Centre County Courthouse picketers protest corruption

John Adams blows a whistle during a protest in front of the Centre County Courthouse in Bellefonte on Wednesday.
John Adams blows a whistle during a protest in front of the Centre County Courthouse in Bellefonte on Wednesday. CDT photo

Whistles, chants and the occasional car horn were audible Wednesday afternoon in downtown Bellefonte as some citizens demonstrated against corruption in Centre County.

Three people gathered in front of the war memorial at noon and were joined by two others about 45 minutes later. Each held a sign, one asking drivers to honk if they support cleaning up local corruption, which got quite a few replies. It’s a measure that organizer John Adams, of Bellefonte, says he thinks most locally support but don’t feel comfortable expressing.

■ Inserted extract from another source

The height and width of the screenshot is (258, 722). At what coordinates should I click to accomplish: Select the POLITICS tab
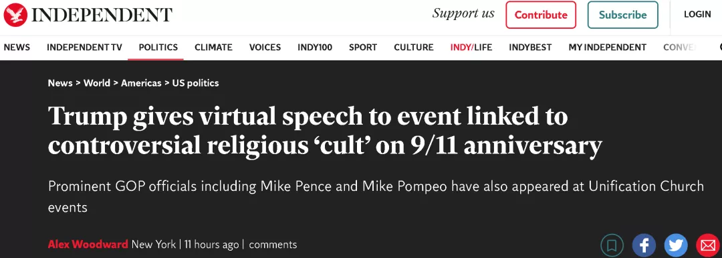tap(158, 47)
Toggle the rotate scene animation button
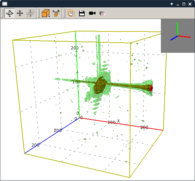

“I think people are afraid of ridicule and I want to smash that by standing out here,” he said.

Adams, 24, and others were up until the early morning painting the signs before they met in front of the courthouse at noon. The five also blew whistles and chanted slogans demanding “freedom.” He said he and the others plan to return to the area again next Wednesday for a similar demonstration.

A name that appeared on signs and in conversation was that of Judge Bradley P. Lunsford, who was barred from hearing criminal cases except for DUI cases in a December court order. One called for his resignation.

Lunsford said in an email that as a judge, he fully supports the First Amendment rights of citizens to speak freely, misinformed or otherwise.

“In our marketplace of thoughts and ideas, the truth will always prevail,” he said.

The same group also demonstrated in front of the courthouse last month to raise awareness of veterans issues. Dorie Adams, 63, of Port Matilda, held both an American flag and a “Don’t tread on me” banner. He was a serviceman during the Vietnam era and said that while that issue is very close to home for him, the focus Wednesday was on the law and what he sees as corruption that needs to be fixed at the state, local and federal levels.

The courthouse was a logical place for a protest because of what it symbolizes, Dorie Adams said.

“That’s where it needs to start, in the courts, because laws mean nothing if they aren’t enforced properly,” he said.